*Data excerpts*
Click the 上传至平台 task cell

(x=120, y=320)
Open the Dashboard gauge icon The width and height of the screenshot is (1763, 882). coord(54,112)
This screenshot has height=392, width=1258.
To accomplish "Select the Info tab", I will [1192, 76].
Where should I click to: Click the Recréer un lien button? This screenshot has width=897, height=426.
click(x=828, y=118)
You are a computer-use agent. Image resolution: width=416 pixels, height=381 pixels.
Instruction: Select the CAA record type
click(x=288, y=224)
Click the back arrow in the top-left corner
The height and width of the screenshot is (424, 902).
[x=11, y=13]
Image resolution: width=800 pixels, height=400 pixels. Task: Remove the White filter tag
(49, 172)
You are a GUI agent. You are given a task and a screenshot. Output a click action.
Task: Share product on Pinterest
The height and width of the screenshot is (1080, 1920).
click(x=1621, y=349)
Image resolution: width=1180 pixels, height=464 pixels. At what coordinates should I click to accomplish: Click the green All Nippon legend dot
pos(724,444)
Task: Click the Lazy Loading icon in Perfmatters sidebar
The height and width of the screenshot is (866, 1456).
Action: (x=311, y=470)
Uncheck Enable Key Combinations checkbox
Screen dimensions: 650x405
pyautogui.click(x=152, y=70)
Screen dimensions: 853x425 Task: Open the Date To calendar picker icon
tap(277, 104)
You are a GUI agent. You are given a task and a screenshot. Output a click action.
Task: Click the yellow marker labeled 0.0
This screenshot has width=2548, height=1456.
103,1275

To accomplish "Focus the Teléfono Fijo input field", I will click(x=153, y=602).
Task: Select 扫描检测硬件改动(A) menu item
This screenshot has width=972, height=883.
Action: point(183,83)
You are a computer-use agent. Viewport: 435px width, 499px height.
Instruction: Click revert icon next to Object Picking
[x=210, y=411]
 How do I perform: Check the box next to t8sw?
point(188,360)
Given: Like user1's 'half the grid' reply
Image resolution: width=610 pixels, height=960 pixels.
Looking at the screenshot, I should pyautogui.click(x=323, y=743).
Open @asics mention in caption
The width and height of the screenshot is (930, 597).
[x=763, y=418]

*Activity*
Every line of the records should be reproduced exactly.

*Exercise response*
Click the 上传至平台 task cell

(x=120, y=320)
Open the Dashboard gauge icon The width and height of the screenshot is (1763, 882). coord(54,112)
This screenshot has height=392, width=1258.
To accomplish "Select the Info tab", I will [1192, 76].
Where should I click to: Click the Recréer un lien button? This screenshot has width=897, height=426.
click(x=828, y=118)
You are a computer-use agent. Image resolution: width=416 pixels, height=381 pixels.
Instruction: Select the CAA record type
click(x=288, y=224)
Click the back arrow in the top-left corner
The height and width of the screenshot is (424, 902).
[x=11, y=13]
Image resolution: width=800 pixels, height=400 pixels. Task: Remove the White filter tag
(49, 172)
You are a GUI agent. You are given a task and a screenshot. Output a click action.
Task: Share product on Pinterest
The height and width of the screenshot is (1080, 1920).
click(x=1621, y=349)
Image resolution: width=1180 pixels, height=464 pixels. At what coordinates should I click to accomplish: Click the green All Nippon legend dot
pos(724,444)
Task: Click the Lazy Loading icon in Perfmatters sidebar
The height and width of the screenshot is (866, 1456).
Action: (x=311, y=470)
Uncheck Enable Key Combinations checkbox
Screen dimensions: 650x405
pyautogui.click(x=152, y=70)
Screen dimensions: 853x425 Task: Open the Date To calendar picker icon
tap(277, 104)
You are a GUI agent. You are given a task and a screenshot. Output a click action.
Task: Click the yellow marker labeled 0.0
This screenshot has width=2548, height=1456.
103,1275

To accomplish "Focus the Teléfono Fijo input field", I will click(x=153, y=602).
Task: Select 扫描检测硬件改动(A) menu item
This screenshot has width=972, height=883.
Action: point(183,83)
You are a computer-use agent. Viewport: 435px width, 499px height.
Instruction: Click revert icon next to Object Picking
[x=210, y=411]
 How do I perform: Check the box next to t8sw?
point(188,360)
Given: Like user1's 'half the grid' reply
Image resolution: width=610 pixels, height=960 pixels.
Looking at the screenshot, I should pyautogui.click(x=323, y=743).
Open @asics mention in caption
The width and height of the screenshot is (930, 597).
[x=763, y=418]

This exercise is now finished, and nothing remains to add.